La problematica della radioattività di Chernobyl sulla selvaggina ha riguardato e riguarda anche altri territori, come la Germania, dove dal 2007 al 2009 sono stati erogati 425 mila euro di indennizzi ai cacciatori per cinghiali con livelli di cesio superiori alla norma e quindi con carne non consumabile o vendibile. Recentemente, altri dieci cinghiali radioattivi sono stati trovati in Val d’Ossola, mentre sono risultati negativi i test su 53 capi abbattuti nell’astigiano. Nella regione della Cumbria, in Gran Bretagna, invece, molte aree da pascolo per gli ovini sono state sottoposte a restrizioni. Allarme radioattività anche per alcuni cinghiali del Friuli Venezia Giulia, trovati morti lo scorso marzo e per i quali sono stati disposti accertamenti su eventuali contaminazioni radioattive.
La notizia, divulgata dai media, avanzava alcune ipotesi sulla morte degli animali, come l’uso di esche avvelenate ( ipotesi esclusa dai cacciatori) o il guasto alla centrale nucleare di Krsko in Slovenia, distante un centinaio di chilometri dal luogo dove erano stati ritrovati i cinghiali senza vita. Nel 2007, dalla stessa centrale, come riportato sempre dalla stampa, si verificò la fuoriuscita di acqua di raffreddamento dal reattore nucleare. Tornando al disastro di Chernobyl, un rapporto, stilato all’epoca dell’incidente dalla Cee, non evidenziava livelli preoccupanti di radioattività in Italia, ma, per la contaminazione, metteva il nostro Paese al terzo posto dopo la Grecia e la Germania.

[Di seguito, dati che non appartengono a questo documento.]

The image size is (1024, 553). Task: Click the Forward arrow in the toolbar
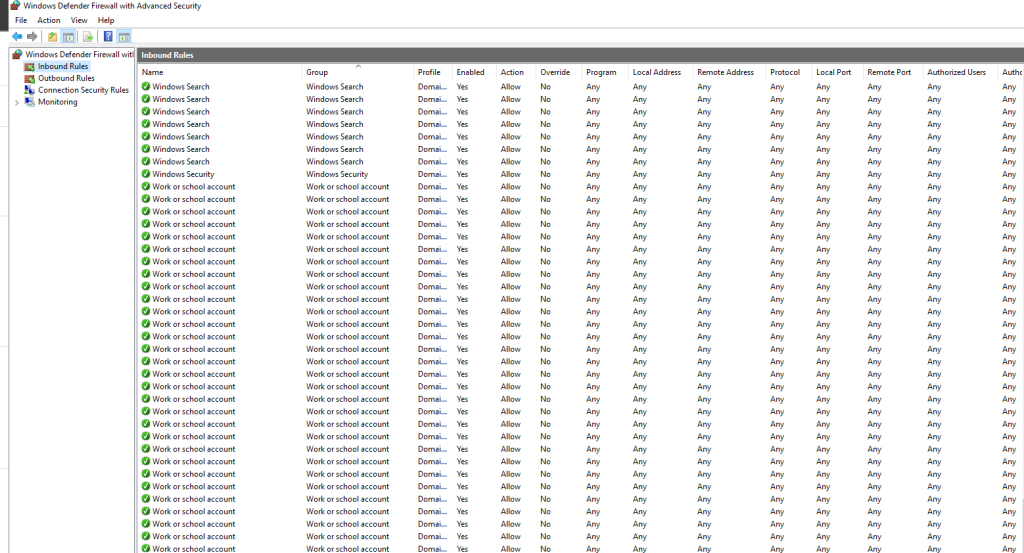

Dopo Chernobyl, un altro tragico evento ha scosso le coscienze di tutto il mondo: il terremoto in Giappone, dove il sisma ha causato anche il guasto della centrale nucleare di Fukushima, generando il peggior incidente nucleare dopo quello ucraino del 1986. Le sostanze radioattive che si sprigionano dopo un incidente hanno un tempo di dimezzamento di molti anni, cioè occorre un certo tempo affinché la radioattività si riduca o si dimezzi fino ad azzerarsi. Il cesio 137 si dimezza dopo 30 anni, l’incidente di Chernobyl, invece, è avvenuto “solo” 27 anni fa. Se non è possibile conoscere i danni di un incidente pregresso, ancora più difficile sarà quantificare quelli di un danno recente. Naturalmente, gli allarmismi sono inutili, ma conoscere cosa mangiare e cosa no potrebbe già essere un buon risultato.